The aftermath of COVID
Between 5-50% of COVID-19 survivors are estimated to develop long-COVID (LC), which includes diverse symptoms that can last months after the initial SARS-CoV-2 infection. These symptoms can involve the entire body, including the respiratory, neurological, cardiovascular, and gastrointestinal systems, and can be debilitating, greatly affecting the quality of life of individuals with LC and their families. Although the symptoms are well described, the cause of LC remains unclear, and consequently, many patients are undiagnosed and not properly treated. Identification of LC- specific biomarkers is therefore paramount to improving diagnosis and clinical management of the syndrome.
Understanding the current literature
The HLI’s Estefanía Espín, a Ph.D. student in Dr. Scott Tebbutt’s lab, and a Mitacs Accelerate intern at the PROOF Centre of Excellence, recently undertook a scoping review to describe the molecular and cellular biomarkers identified to date with potential use for diagnosis or prediction of LC. A scoping review is a way to present an overview of the large and diverse body of literature surrounding long-COVID research. This review was recently published at eBioMedicine, part of the Lancet Discovery Science series.
Conducted using the Joanna Briggs Institute (JBI) Methodology for Scoping Reviews, Espín, and colleagues, including Dr. Chengliang Yang at PROOF, performed a search in the MEDLINE and EMBASE databases, as well as in the grey literature for original studies, published until October 5th, 2022, reporting biomarkers identified in participants with LC symptoms (from all ages, ethnicities, and sex), with a previous infection of SARS-CoV-2.
Potential biomarkers for long-COVID
In total, 23 cohort studies were identified, involving 2163 LC patients [median age 51·8 years, predominantly female sex (61·10%), white (75%), and non-vaccinated (99%)]. A total of 239 candidate biomarkers were identified, consisting mainly of immune cells, immunoglobulins, cytokines, and other plasma proteins.
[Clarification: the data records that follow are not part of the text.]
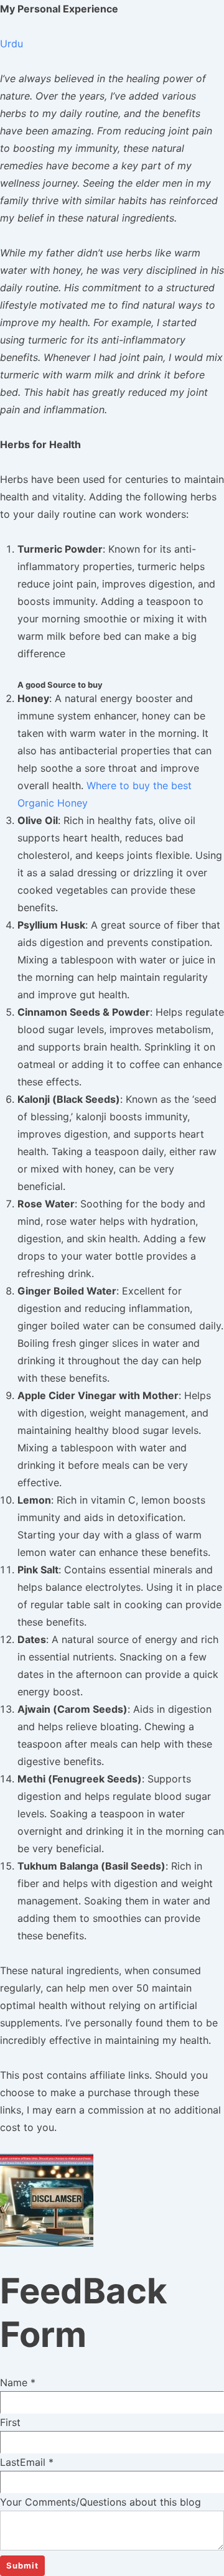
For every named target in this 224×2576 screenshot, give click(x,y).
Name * (17, 2382)
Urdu (11, 43)
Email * (37, 2462)
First (10, 2422)
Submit (22, 2565)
The candidate biomarkers compiled in the review point to LC resulting from an uncontrolled immune response, triggered by the initial viral infection, and characterized by specific immune signatures.
“An optimal biomarker should be objectively quantifiable, sensitive and specific, easily adapted into routine clinical practice, and detectable in easily accessible specimens. The pool of candidate biomarkers reported in my review were detected in blood samples and therefore could be established in quantifiable assays for clinical practice.”
Next steps
Given the large number of biomarkers identified, more work is needed to identify those which could be used to stratify risk at SARS-CoV-2 infection onset, confirm LC diagnosis, and/or subset patients for specific interventions. This is work that Estefanía will continue during her Ph.D. project.
“As I continue my Ph.D. project, I will conduct qualitative research to inquire about the perspectives of long-COVID patients and clinicians about their needs in biomarkers research. Thus, the scoping review together with the qualitative research will allow me to have a complete landscape about LC biomarkers resulting in a relevant clinical question to be answered by biomarker development from molecular and cellular data.”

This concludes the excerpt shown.